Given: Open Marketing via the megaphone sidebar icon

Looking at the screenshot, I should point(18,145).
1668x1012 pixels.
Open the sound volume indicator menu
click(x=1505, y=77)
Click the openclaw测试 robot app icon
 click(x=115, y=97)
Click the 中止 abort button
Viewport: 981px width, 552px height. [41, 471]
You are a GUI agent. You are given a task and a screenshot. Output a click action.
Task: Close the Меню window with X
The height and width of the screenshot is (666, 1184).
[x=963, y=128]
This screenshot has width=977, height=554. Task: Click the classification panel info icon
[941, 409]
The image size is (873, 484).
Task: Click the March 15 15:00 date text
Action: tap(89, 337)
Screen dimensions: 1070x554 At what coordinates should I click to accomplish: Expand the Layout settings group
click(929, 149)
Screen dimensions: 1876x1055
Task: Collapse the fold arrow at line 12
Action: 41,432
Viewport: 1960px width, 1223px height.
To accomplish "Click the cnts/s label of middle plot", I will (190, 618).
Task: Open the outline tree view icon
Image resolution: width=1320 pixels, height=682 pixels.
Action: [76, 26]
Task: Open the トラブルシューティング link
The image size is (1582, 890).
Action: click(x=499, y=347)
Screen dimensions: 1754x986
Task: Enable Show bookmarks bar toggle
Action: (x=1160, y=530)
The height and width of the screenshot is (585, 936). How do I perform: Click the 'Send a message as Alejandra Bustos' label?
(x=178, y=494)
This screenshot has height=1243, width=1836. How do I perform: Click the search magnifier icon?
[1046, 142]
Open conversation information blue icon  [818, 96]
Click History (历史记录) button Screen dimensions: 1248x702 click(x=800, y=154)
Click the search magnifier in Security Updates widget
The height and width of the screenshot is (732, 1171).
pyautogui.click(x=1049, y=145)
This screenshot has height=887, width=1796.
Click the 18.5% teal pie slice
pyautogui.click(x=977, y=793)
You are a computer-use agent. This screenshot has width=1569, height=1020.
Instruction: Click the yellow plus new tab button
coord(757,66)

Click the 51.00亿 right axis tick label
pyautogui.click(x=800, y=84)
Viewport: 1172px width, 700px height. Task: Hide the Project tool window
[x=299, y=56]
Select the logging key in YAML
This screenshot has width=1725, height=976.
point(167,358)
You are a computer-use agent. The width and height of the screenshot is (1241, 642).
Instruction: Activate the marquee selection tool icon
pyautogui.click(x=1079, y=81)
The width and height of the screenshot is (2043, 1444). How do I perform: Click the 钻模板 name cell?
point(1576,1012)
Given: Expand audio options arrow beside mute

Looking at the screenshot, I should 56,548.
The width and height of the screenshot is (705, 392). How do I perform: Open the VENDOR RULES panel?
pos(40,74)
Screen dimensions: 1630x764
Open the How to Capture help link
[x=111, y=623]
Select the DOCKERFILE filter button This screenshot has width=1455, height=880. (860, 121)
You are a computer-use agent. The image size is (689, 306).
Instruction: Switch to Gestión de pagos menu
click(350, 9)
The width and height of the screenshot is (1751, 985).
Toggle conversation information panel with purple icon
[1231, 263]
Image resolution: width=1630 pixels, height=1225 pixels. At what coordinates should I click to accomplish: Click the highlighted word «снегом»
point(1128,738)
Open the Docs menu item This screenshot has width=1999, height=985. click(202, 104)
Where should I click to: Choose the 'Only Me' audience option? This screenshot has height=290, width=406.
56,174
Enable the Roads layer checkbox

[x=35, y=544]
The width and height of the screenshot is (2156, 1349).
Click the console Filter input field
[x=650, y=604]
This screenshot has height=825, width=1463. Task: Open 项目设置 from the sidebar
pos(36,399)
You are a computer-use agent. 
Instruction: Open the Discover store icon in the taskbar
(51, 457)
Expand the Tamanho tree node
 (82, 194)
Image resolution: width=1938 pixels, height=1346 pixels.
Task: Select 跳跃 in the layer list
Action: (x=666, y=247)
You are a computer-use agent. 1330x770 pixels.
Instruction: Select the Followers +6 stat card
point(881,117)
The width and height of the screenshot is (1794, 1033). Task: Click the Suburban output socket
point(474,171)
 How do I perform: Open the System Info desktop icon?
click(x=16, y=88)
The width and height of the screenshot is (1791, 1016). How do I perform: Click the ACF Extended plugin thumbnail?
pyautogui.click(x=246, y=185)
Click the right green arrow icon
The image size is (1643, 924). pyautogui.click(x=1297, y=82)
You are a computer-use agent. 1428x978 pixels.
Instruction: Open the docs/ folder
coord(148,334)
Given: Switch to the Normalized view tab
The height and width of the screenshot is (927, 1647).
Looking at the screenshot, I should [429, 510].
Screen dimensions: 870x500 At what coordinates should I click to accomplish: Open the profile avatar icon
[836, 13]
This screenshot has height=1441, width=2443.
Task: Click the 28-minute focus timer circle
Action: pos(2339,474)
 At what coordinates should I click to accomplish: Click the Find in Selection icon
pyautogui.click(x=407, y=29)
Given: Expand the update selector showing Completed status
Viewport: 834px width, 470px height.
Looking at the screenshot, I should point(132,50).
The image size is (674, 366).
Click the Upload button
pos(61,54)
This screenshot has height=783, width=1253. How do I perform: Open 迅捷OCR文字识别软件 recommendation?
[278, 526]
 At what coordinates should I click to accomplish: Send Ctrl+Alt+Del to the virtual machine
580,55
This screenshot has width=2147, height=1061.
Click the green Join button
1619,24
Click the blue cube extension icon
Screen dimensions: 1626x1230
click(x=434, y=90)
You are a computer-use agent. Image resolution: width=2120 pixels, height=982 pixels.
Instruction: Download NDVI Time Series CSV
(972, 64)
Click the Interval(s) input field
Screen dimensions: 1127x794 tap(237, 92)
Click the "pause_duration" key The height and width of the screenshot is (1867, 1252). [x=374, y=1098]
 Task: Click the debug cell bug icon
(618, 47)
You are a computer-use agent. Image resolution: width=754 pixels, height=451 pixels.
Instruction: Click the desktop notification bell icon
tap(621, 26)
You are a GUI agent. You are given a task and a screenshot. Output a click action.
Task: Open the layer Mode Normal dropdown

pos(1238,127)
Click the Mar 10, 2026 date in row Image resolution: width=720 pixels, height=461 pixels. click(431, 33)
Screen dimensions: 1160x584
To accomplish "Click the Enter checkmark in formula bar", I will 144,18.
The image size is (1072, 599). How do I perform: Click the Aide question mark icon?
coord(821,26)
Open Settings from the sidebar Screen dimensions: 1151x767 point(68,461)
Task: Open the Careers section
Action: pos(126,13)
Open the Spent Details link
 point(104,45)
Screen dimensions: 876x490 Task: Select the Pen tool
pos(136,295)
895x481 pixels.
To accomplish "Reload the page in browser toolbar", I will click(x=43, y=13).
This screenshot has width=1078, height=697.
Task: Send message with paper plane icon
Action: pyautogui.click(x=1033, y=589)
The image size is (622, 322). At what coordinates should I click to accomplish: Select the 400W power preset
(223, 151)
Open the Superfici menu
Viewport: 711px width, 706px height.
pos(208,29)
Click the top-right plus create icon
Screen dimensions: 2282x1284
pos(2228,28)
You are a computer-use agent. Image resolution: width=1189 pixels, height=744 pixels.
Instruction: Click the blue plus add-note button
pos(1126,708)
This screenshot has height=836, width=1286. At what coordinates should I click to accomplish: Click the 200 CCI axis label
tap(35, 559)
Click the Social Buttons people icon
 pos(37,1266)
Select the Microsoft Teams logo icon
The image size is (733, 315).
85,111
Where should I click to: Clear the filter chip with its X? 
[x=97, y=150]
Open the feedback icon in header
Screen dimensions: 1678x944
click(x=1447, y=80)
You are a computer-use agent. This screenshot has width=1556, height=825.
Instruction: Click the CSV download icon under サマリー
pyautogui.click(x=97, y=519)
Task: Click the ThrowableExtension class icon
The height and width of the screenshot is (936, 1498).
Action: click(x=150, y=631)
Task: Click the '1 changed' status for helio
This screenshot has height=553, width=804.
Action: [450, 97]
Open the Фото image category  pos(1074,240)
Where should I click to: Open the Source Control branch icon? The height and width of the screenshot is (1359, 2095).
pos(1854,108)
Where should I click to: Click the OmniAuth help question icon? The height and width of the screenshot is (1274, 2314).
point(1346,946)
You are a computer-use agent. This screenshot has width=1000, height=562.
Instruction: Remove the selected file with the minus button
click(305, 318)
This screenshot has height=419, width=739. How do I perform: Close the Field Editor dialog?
+++
→ What needs to be done:
Only the lines from the one with "has width=1556, height=825." through the last line of the records belong in the answer, each copied exactly.

→ Answer to the exercise:
You are a computer-use agent. This screenshot has width=1556, height=825.
Instruction: Click the CSV download icon under サマリー
pyautogui.click(x=97, y=519)
Task: Click the ThrowableExtension class icon
The height and width of the screenshot is (936, 1498).
Action: click(x=150, y=631)
Task: Click the '1 changed' status for helio
This screenshot has height=553, width=804.
Action: [450, 97]
Open the Фото image category  pos(1074,240)
Where should I click to: Open the Source Control branch icon? The height and width of the screenshot is (1359, 2095).
pos(1854,108)
Where should I click to: Click the OmniAuth help question icon? The height and width of the screenshot is (1274, 2314).
point(1346,946)
You are a computer-use agent. This screenshot has width=1000, height=562.
Instruction: Remove the selected file with the minus button
click(305, 318)
This screenshot has height=419, width=739. How do I perform: Close the Field Editor dialog?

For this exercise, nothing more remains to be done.